Stored entries:

+ + + + +

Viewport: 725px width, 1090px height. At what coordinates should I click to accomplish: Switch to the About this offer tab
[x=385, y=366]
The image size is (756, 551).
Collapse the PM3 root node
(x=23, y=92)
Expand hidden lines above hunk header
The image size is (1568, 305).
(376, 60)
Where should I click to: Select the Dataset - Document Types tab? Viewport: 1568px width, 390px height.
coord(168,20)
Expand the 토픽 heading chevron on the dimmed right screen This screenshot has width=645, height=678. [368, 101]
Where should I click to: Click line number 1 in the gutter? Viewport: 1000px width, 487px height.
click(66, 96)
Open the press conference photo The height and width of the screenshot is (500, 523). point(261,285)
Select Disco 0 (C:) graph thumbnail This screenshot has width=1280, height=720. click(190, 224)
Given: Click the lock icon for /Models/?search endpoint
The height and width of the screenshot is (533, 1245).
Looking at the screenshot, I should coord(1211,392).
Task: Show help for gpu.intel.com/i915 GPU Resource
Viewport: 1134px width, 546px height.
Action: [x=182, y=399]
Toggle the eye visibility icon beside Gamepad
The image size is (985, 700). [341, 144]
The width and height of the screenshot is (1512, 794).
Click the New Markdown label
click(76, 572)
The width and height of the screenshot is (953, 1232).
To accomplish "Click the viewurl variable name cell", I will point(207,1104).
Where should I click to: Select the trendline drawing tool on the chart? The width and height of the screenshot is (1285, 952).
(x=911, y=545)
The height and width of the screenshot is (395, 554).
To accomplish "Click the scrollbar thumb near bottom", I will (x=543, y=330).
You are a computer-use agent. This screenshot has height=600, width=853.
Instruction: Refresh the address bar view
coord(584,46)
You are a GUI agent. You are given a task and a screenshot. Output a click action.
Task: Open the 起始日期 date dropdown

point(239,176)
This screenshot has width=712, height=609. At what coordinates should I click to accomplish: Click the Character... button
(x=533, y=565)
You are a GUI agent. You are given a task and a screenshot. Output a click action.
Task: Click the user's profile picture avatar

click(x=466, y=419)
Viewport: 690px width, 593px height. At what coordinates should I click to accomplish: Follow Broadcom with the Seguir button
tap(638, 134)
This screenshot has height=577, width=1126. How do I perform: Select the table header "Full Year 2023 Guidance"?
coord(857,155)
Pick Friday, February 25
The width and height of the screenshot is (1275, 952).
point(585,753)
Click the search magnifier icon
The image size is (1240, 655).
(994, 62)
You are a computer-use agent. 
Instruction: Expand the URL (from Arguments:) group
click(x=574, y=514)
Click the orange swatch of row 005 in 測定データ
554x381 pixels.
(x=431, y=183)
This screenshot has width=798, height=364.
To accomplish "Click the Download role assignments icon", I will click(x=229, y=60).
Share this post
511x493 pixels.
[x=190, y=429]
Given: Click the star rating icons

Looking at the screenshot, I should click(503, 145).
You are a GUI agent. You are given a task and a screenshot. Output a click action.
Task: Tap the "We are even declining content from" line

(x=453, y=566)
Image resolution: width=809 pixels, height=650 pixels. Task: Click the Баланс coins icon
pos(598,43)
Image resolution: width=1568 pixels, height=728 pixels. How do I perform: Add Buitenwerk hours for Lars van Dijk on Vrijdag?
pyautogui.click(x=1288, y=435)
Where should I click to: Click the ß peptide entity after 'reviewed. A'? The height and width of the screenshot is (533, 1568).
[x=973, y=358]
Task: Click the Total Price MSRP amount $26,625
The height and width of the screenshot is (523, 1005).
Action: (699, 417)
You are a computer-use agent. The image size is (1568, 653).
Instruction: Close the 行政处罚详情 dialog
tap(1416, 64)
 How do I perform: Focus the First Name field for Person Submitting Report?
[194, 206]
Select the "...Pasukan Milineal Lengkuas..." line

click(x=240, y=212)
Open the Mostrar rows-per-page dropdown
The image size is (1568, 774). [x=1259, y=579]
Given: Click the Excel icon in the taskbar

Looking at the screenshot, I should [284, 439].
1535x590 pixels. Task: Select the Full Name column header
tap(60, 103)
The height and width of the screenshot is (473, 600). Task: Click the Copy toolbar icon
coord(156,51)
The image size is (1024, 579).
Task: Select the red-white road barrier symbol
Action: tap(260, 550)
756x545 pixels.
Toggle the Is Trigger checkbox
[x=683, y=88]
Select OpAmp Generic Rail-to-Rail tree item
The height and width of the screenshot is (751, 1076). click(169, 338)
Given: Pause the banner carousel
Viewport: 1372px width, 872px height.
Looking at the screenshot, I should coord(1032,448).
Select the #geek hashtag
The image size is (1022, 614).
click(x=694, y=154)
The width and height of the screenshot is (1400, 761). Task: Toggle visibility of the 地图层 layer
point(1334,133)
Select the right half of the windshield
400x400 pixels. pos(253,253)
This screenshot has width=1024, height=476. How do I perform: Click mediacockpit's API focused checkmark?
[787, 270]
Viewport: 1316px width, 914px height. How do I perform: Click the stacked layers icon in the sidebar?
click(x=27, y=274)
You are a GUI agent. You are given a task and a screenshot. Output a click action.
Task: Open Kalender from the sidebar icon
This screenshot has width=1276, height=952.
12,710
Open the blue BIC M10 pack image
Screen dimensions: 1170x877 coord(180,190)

+ + + + +

> **WHAT YOU WILL DO**
All lines from the one with "The height and width of the screenshot is (523, 1005)." through the final line above are to be quoted exactly; quote no other line.

> **EXERCISE OUTPUT**
The height and width of the screenshot is (523, 1005).
Action: (699, 417)
You are a computer-use agent. The image size is (1568, 653).
Instruction: Close the 行政处罚详情 dialog
tap(1416, 64)
 How do I perform: Focus the First Name field for Person Submitting Report?
[194, 206]
Select the "...Pasukan Milineal Lengkuas..." line

click(x=240, y=212)
Open the Mostrar rows-per-page dropdown
The image size is (1568, 774). [x=1259, y=579]
Given: Click the Excel icon in the taskbar

Looking at the screenshot, I should [284, 439].
1535x590 pixels. Task: Select the Full Name column header
tap(60, 103)
The height and width of the screenshot is (473, 600). Task: Click the Copy toolbar icon
coord(156,51)
The image size is (1024, 579).
Task: Select the red-white road barrier symbol
Action: tap(260, 550)
756x545 pixels.
Toggle the Is Trigger checkbox
[x=683, y=88]
Select OpAmp Generic Rail-to-Rail tree item
The height and width of the screenshot is (751, 1076). click(169, 338)
Given: Pause the banner carousel
Viewport: 1372px width, 872px height.
Looking at the screenshot, I should coord(1032,448).
Select the #geek hashtag
The image size is (1022, 614).
click(x=694, y=154)
The width and height of the screenshot is (1400, 761). Task: Toggle visibility of the 地图层 layer
point(1334,133)
Select the right half of the windshield
400x400 pixels. pos(253,253)
This screenshot has width=1024, height=476. How do I perform: Click mediacockpit's API focused checkmark?
[787, 270]
Viewport: 1316px width, 914px height. How do I perform: Click the stacked layers icon in the sidebar?
click(x=27, y=274)
You are a GUI agent. You are given a task and a screenshot. Output a click action.
Task: Open Kalender from the sidebar icon
This screenshot has width=1276, height=952.
12,710
Open the blue BIC M10 pack image
Screen dimensions: 1170x877 coord(180,190)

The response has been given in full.